Jeremy Martin's total tax on his 2009 return was $42,581, and his expected tax for 2010 is $71,253. His 2009 AGI was $180,000. Because Jeremy had more than $150,000 of AGI in 2009, he figures his required annual payment as follows. He determines that 90% of his expected tax for 2010 is $64,128 (.90 × $71,253). Next, he determines that 110% of the tax shown on his 2009 return is $46,839 (1.10 x $42,581). Finally, he determines that his required annual payment is $46,839, the smaller of the two.

Farmers and fishermen.(p21)

If at least two-thirds of your gross income for 2009 or 2010 is from farming or fishing, your required annual payment is the smaller of:
  1. 662/3% (.6667) of your total tax for 2010, or
  2. 100% of the total tax shown on your 2009 return. (Your 2009 tax return must cover all 12 months.)
For definitions of "gross income from farming" and "gross income from fishing," see Farmers and Fishermen, under Special Rules discussed on page 18.
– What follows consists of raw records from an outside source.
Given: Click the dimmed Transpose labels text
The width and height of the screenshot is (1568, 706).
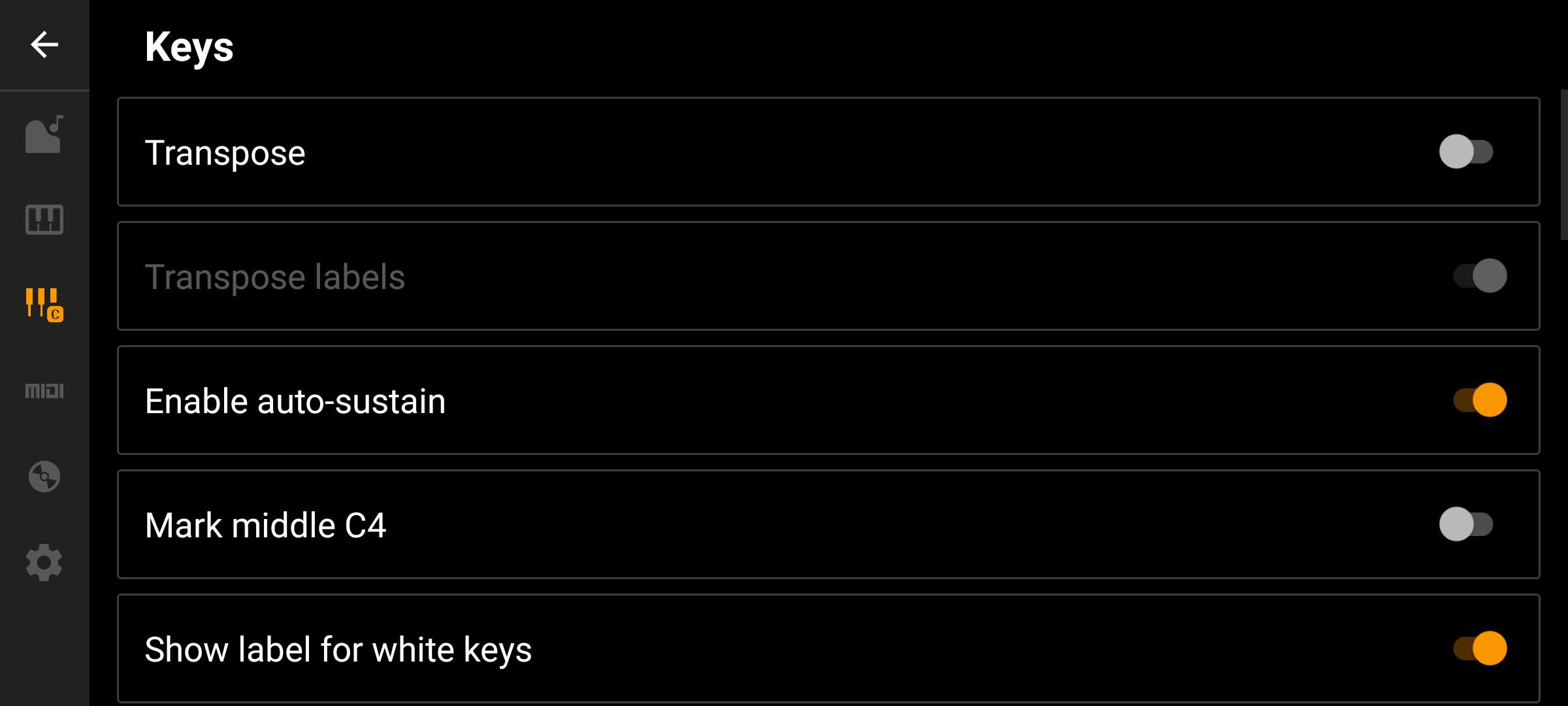Looking at the screenshot, I should click(275, 277).
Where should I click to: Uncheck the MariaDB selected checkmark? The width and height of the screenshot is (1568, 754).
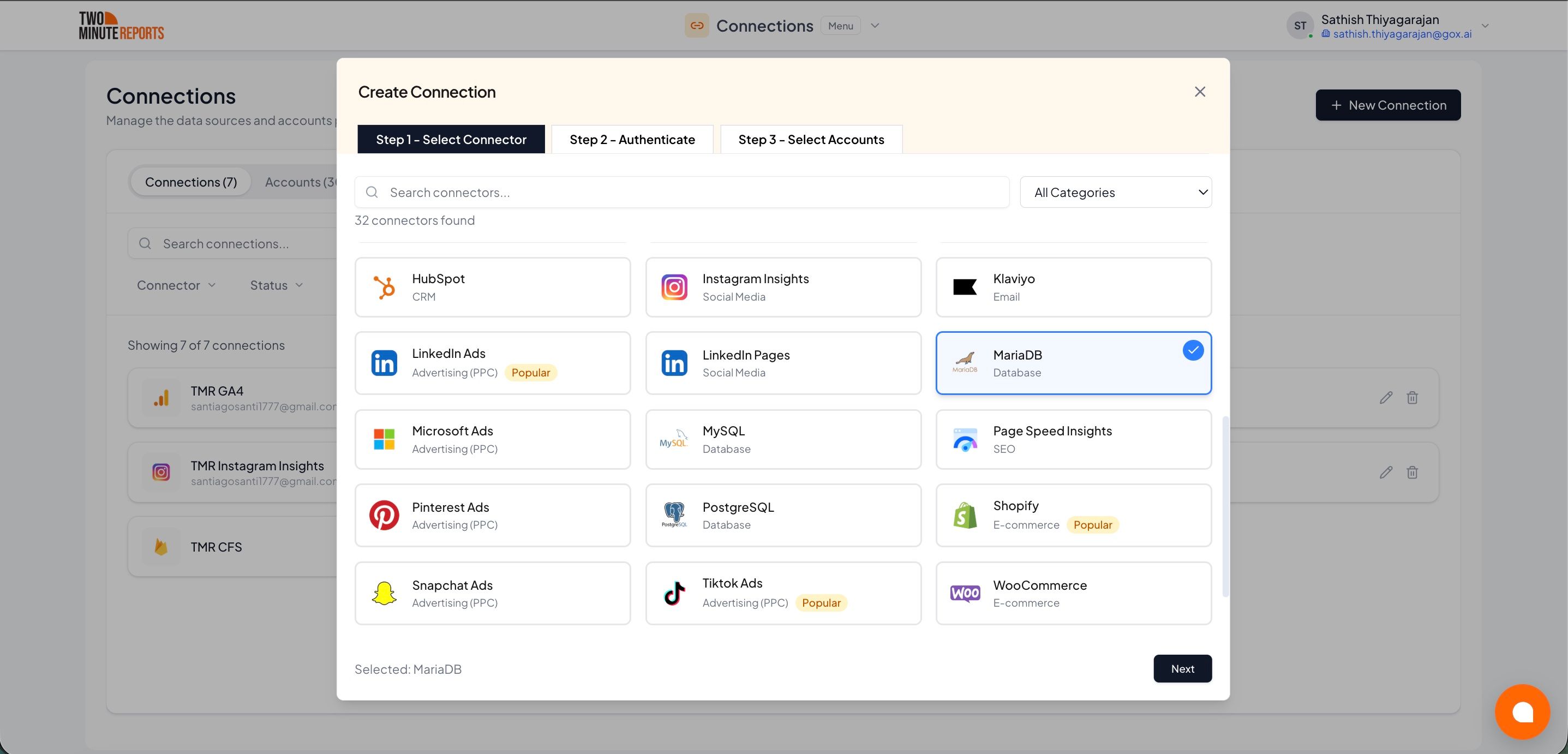pyautogui.click(x=1193, y=350)

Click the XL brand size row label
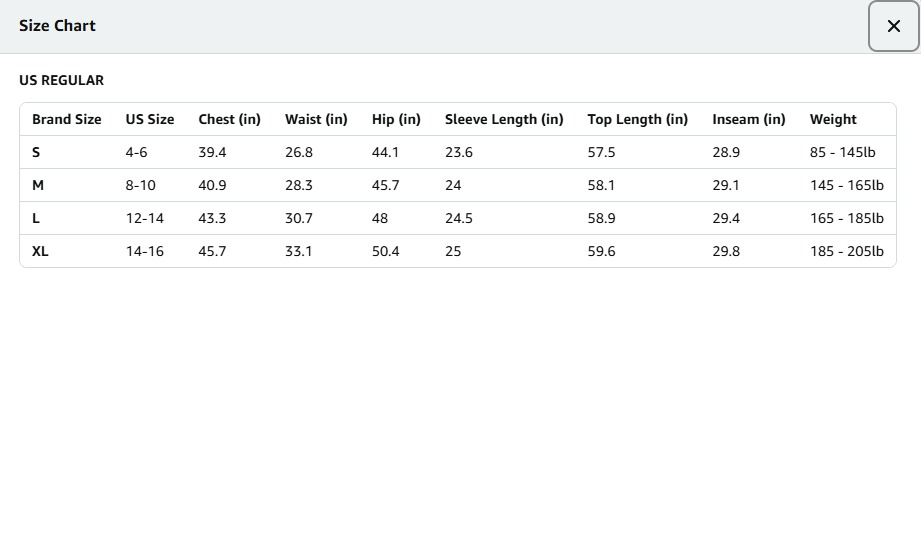[40, 251]
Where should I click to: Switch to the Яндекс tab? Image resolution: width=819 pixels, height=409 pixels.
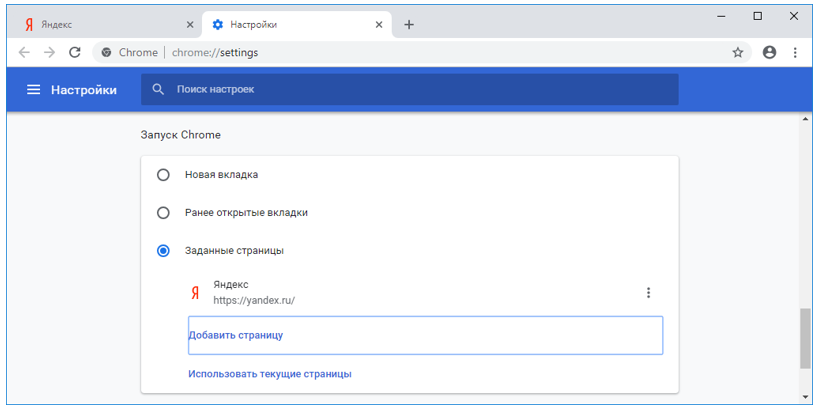coord(104,25)
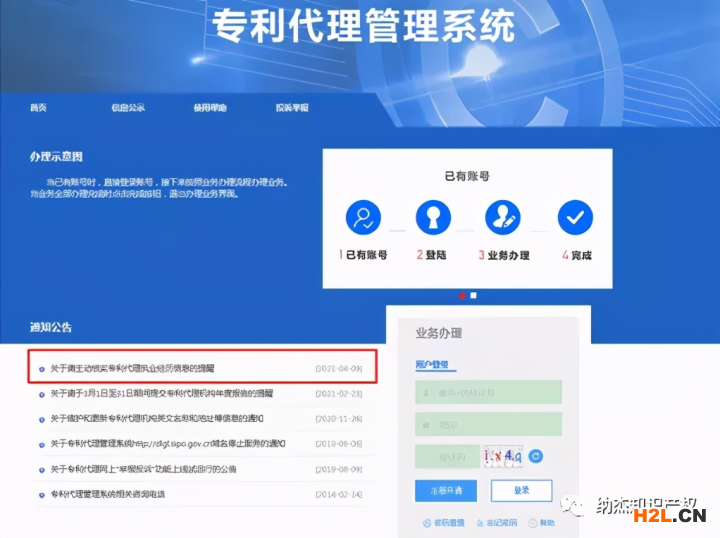Click the username input field

(x=488, y=392)
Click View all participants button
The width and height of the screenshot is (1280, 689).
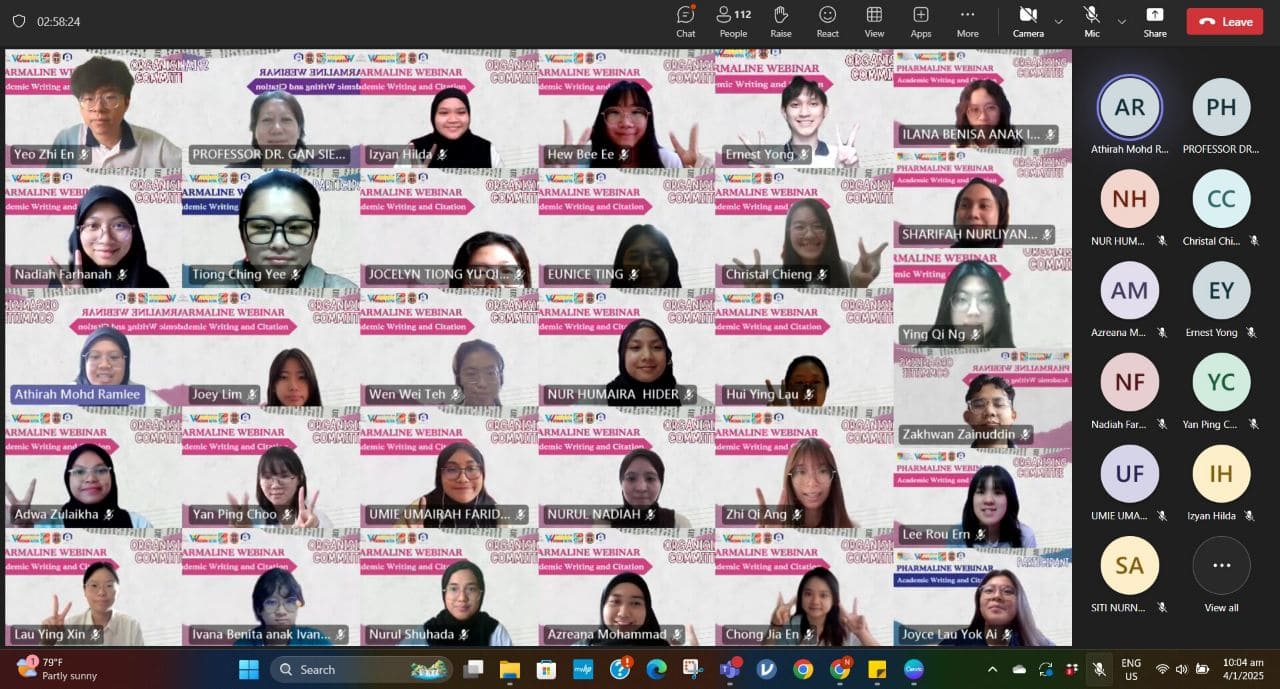(x=1221, y=574)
Total tax for 2009—line 14b.(p21)


Your 2009 total tax, if you filed Form 1040, is the amount on line 60 reduced by the following.
  1. Unreported social security and Medicare tax or RRTA tax from Forms 4137 or 8919 (line 57).
  2. The following amounts from Form 5329 included on line 58.
    1. Any tax on excess contributions to IRAs, Archer MSAs, Coverdell education savings accounts, and health savings accounts.
    2. Any tax on excess accumulations in qualified retirement plans.
  3. The following write-ins on line 60.
    1. Excise tax on excess golden parachute payments (identified as "EPP").
    2. Excise tax on insider stock compensation from an expatriated corporation (identified as "ISC").
    3. Look-back interest due under section 167(g) (identified as "From Form 8866").
    4. Look-back interest due under section 460(b) (identified as "From Form 8697").
    5. Recapture of federal mortgage subsidy (identified as "FMSR").
    6. Recapture of COBRA health insurance premium assistance (identified as "COBRA").
    7. Uncollected social security and Medicare tax or RRTA tax on group-term life insurance (identified as "UT").
  4. Any refundable credit amounts listed on lines 63, 64a, 65, 66, and 67, and refundable credits from Forms 4136, 8801, and 8885 listed on line 70.
If you filed Form 1040A, your 2009 total tax is the amount on line 37 reduced by any refundable credits on lines 40, 41a, 42, and 43.
If you filed Form 1040EZ, your 2009 total tax is the amount on line 11 reduced by the amount on lines 8 and 9a.

Total Estimated Tax Payments Needed—Line 16a(p22)


Total Estimated Tax Payments Needed - Line 16a

Use lines 15 and 16a to figure the total estimated tax you may be required to pay for 2010. Subtract your expected withholding from your required annual payment (line 14c). You usually must pay this difference in four equal installments. See When To Pay Estimated Tax and How To Figure Each Payment on this page.
You do not have to pay estimated tax if:
  • Line 14c minus line 15 is zero or less, or
  • Line 13c minus line 15 is less than $1,000.

Withholding—line 15.(p22)


Your expected withholding for 2010 (line 15) includes the income tax you expect to be withheld from all sources (wages, pensions and annuities, etc.). It also includes excess social security and railroad retirement tax you expect to be withheld from your wages.
For this purpose, you will have excess social security or tier 1 railroad retirement tax withholding for 2010 only if your wages from two or more employers are more than $106,800. See Excess Social Security or Railroad Retirement Tax Withholding in chapter 3.